Low-income seniors — especially those with mobility limitations and those in rural areas — will gain home delivery access to CSFP commodities, reducing barriers to receiving food assistance.
Local and state agencies can use grant funds for staffing, outreach, and third-party delivery, enabling more sustainable and scalable CSFP delivery operations.
The pilot requires reporting and cost-per-delivery evaluation, producing evidence to inform future program design, funding decisions, and more efficient delivery models.
Grant caps (maximum $60 per caseload member or $4 million per award) could limit rollout in high-need or large-caseload states, leaving some eligible low-income seniors without delivery service.
A competitive grant design may favor states and agencies with stronger application capacity, disadvantaging under-resourced states and local agencies and potentially widening geographic disparities in service.
Reporting and administrative requirements add compliance burden for state and local agencies, which could divert staff time and resources away from direct service delivery.
Based on analysis of 2 sections of legislative text.
Authorizes a competitive CSFP home-delivery pilot for low-income elderly, prioritizing rural participants, with $10M/year for FY2026–FY2028 and required State evaluations.

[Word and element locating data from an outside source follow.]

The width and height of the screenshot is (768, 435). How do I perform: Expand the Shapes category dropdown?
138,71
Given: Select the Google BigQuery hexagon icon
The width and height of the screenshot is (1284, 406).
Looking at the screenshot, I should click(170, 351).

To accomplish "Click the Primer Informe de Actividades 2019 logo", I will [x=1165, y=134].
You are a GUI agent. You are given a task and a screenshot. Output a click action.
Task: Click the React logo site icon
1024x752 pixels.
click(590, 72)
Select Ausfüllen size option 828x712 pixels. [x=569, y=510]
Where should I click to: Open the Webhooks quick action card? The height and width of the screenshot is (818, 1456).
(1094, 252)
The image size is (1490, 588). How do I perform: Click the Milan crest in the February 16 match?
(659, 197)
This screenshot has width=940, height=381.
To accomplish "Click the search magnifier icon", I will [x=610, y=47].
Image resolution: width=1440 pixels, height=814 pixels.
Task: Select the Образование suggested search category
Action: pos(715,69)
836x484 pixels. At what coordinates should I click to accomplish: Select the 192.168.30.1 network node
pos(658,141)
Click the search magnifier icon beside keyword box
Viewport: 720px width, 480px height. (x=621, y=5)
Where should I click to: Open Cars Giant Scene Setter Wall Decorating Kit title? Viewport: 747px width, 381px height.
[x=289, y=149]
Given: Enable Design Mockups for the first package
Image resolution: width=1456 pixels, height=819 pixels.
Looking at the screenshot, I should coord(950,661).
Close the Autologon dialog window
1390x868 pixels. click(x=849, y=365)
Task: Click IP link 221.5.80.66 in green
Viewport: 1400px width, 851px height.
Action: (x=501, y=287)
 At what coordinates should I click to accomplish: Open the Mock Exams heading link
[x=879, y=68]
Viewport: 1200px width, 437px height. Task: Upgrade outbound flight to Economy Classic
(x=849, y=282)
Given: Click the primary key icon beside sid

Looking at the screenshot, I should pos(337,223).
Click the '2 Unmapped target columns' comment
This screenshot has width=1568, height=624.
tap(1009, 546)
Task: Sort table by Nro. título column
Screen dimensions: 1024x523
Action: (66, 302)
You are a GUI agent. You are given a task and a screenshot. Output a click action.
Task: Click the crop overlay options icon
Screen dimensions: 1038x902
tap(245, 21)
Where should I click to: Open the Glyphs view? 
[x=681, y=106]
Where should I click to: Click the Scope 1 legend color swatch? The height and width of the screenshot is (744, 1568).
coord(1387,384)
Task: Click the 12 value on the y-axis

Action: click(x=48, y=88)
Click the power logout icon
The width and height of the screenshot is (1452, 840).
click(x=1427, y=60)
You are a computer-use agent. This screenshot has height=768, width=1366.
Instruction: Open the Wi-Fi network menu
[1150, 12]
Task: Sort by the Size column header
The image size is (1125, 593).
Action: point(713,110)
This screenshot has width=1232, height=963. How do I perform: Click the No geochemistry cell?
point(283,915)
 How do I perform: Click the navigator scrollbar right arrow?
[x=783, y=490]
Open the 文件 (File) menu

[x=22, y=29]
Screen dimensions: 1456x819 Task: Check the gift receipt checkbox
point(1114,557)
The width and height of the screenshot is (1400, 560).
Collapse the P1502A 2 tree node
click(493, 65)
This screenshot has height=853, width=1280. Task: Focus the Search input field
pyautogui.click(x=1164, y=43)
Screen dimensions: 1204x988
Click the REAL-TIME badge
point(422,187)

Introduced February 24, 2025 by Zach Nunn · Last progress February 24, 2025
Creates a competitive pilot grant program to help States fund home delivery of Commodity Supplemental Food Program (CSFP) foods to low-income older adults, and requires evaluation and reporting of delivery projects. Grants fund transportation/distribution (including third-party delivery), staffing, and outreach, with priority given to projects that serve rural participants and with per-State caps tied to caseload or $4 million. Authorizes $10 million per year for fiscal years 2026–2028 (available until expended) to carry out the pilot and requires annual State reports to the Secretary on activity, costs, third-party contractor performance, and best practices.